Which seems straightforward enough. But unfortunately Almalki had made the mistake of knowing the wrong people.Almalki had first come under investigation by CSIS in 1998 when some of his company's communications equipment was found in the hands of the Taliban.
He met with CSIS and explained that his export company shipped store-bought equipment to a Pakistani firm, Microelectronics, and that he didn't control what happened to it after that point.
Almalki came under renewed focus in the heated aftermath of 9/11 because he could be loosely tied to Ahmed Said Khadr, once the highest-ranking Canadian member of al-Qaida. Almalki had worked for Khadr at Human Concern International, an Ottawa-based charity that performed development work in the Muslim world.And "loosely tied" was enough. As the story reports, on the same day that an RCMP investigator was writing this:
O Div. (Ontario Division) task force are presently finding it difficult to establish anything on him other than the fact he is an arab running around.... that same RCMP was writing a letter to Syrian intelligence that...:
...labelled Almalki "an imminent threat" to Canada's national security and linked him to al-Qaida.
That was enough to get him detained when he went to Syria to visit family in October of 2002, held for 22 months and tortured.
As far as I know, none of the RCMP or CSIS personnel involved in this has ever been fired or otherwise sanctioned.
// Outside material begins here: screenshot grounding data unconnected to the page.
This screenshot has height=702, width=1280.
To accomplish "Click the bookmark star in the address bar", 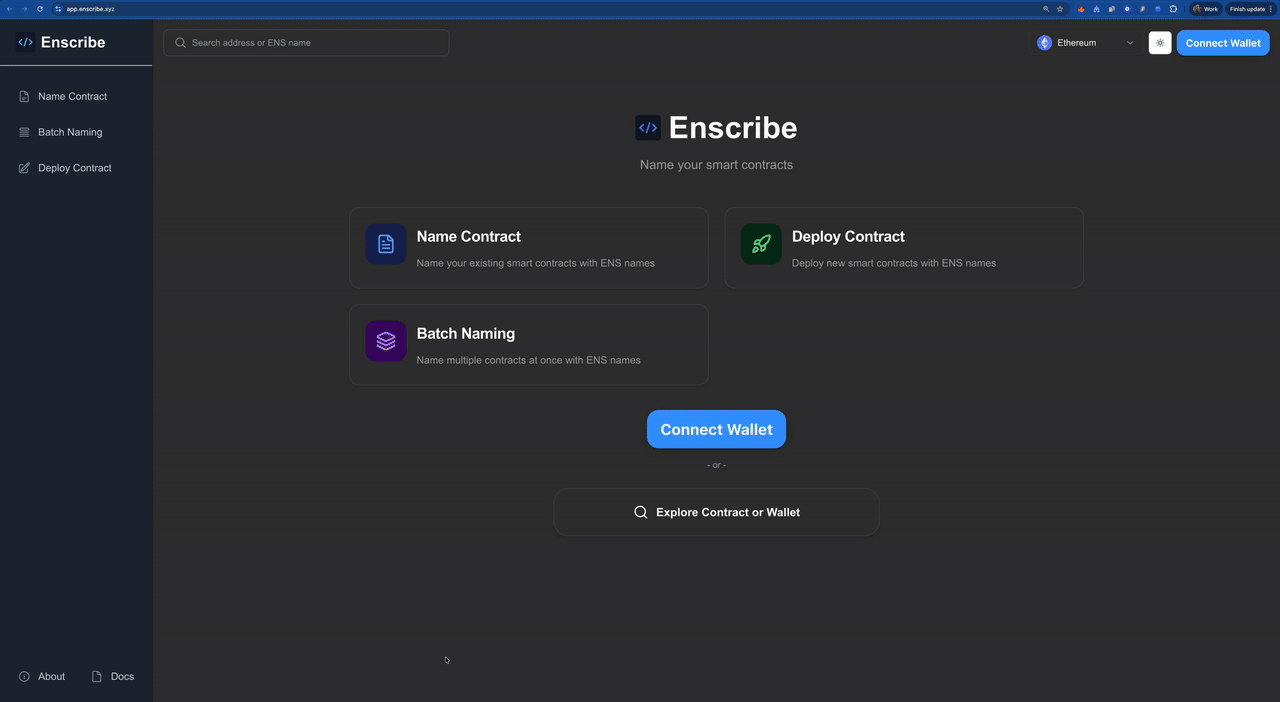I will click(x=1060, y=9).
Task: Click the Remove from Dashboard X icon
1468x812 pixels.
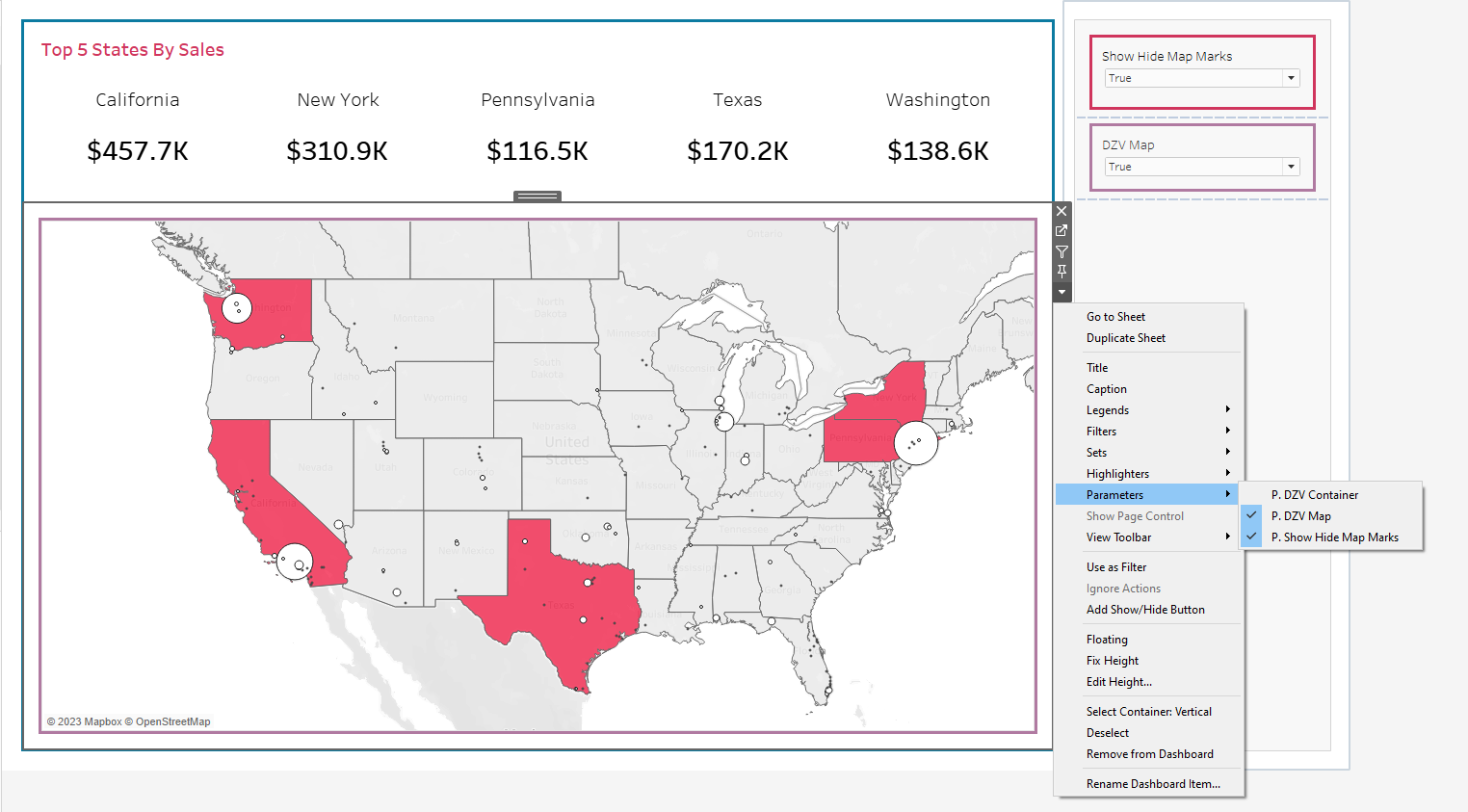Action: (1062, 211)
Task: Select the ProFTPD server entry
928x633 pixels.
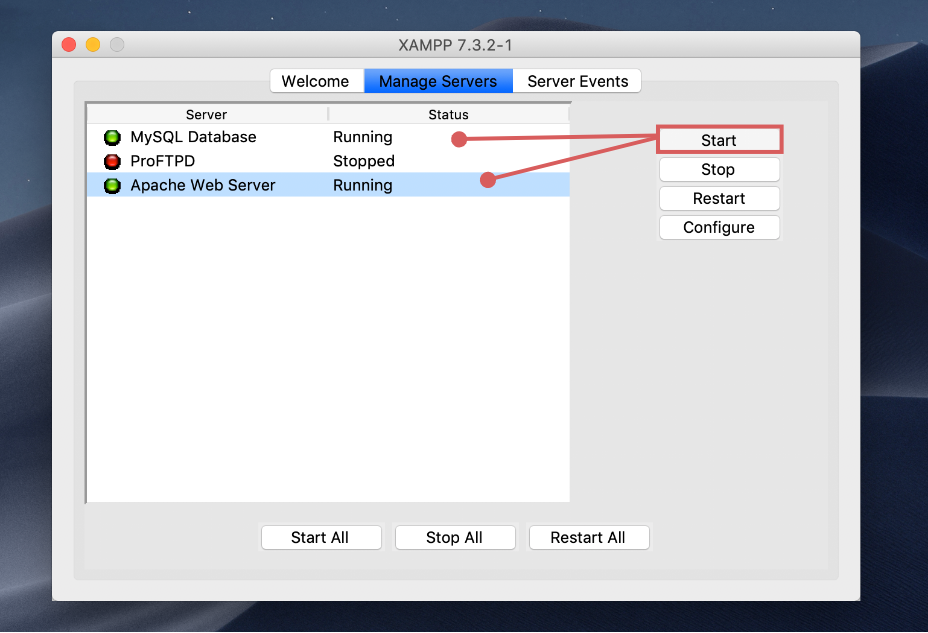Action: [x=162, y=161]
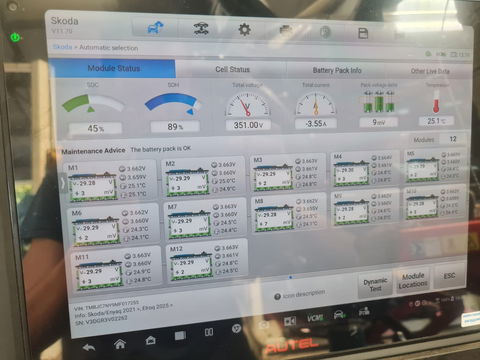Select the M12 module card
Viewport: 480px width, 360px height.
point(207,261)
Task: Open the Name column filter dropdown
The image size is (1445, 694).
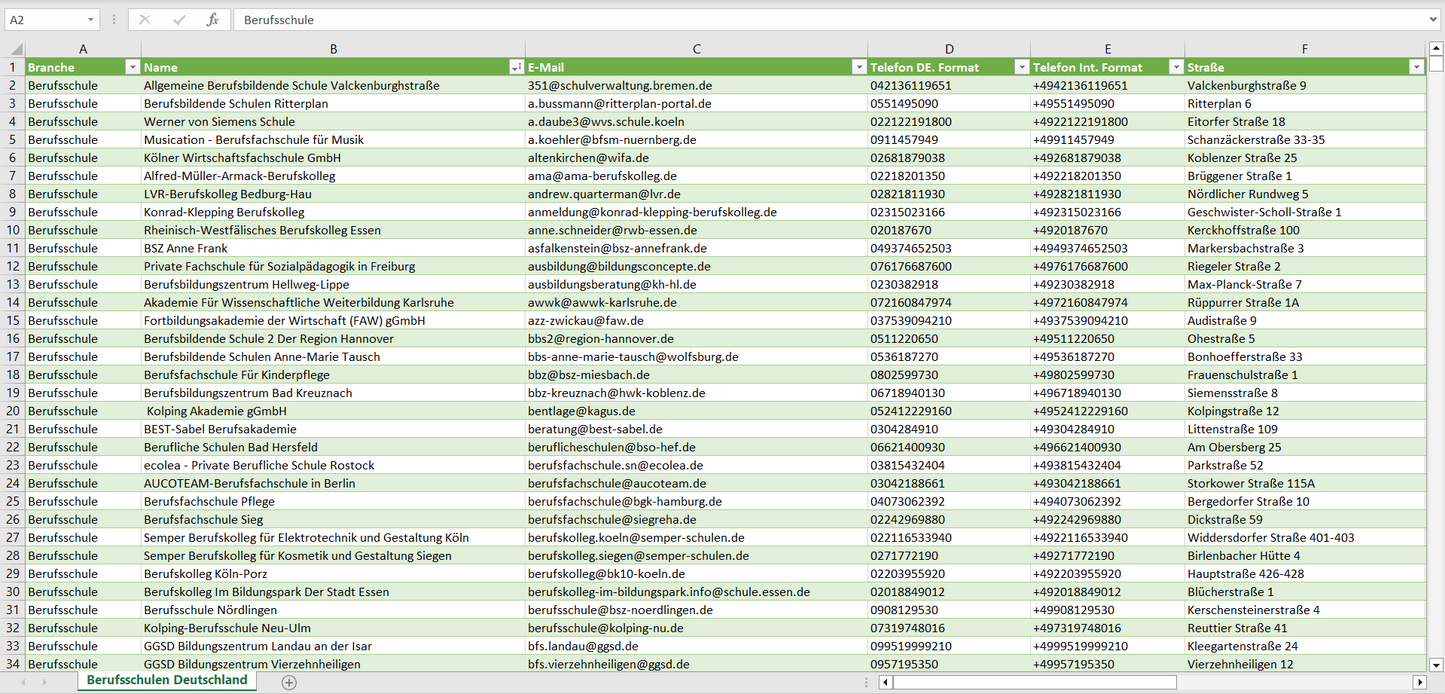Action: coord(516,67)
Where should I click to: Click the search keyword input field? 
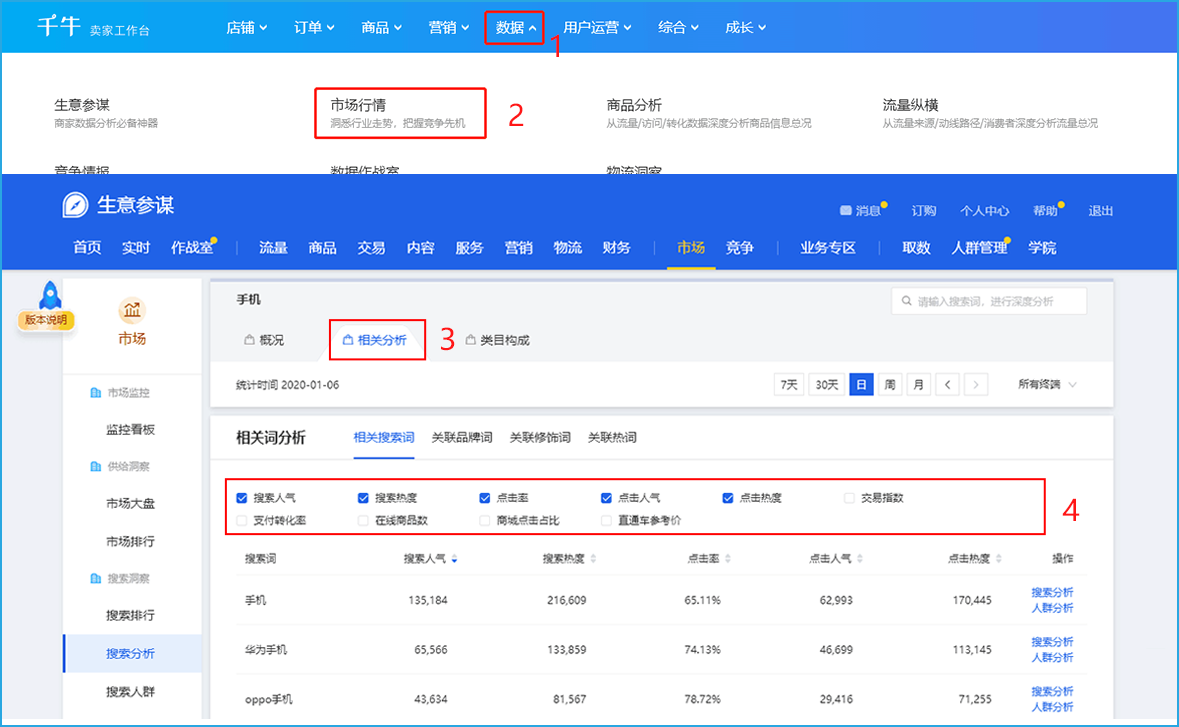click(995, 301)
They've all probably been promoted. The Canadian government has refused to accept responsibility for any of it. Despite the Iacobucci inquiry's finding that Almalki and the others should be compensated, the feds are stonewalling and forcing all three of them to fight it out in court.
Almalki's case just got a lot stronger. We should pay the man. And apologize profusely. And the next time Jim Judd speaks up to lament the judicialization of intelligence matters, we can stick him with the bill.


Two years ago Kerry Pither, author of Dark Days, commissioned a replica of the underground cell Almalki was locked in for 482 days in Syria for being "an arab running around".
You can see it here.
At the time it was publicly considered suspicious activity in itself that any Canadian would travel to Syria. What kind of Canadian has business interests in Syria? Of course what we didn't know then was that Canada was Syria's 3rd largest foreign direct investor.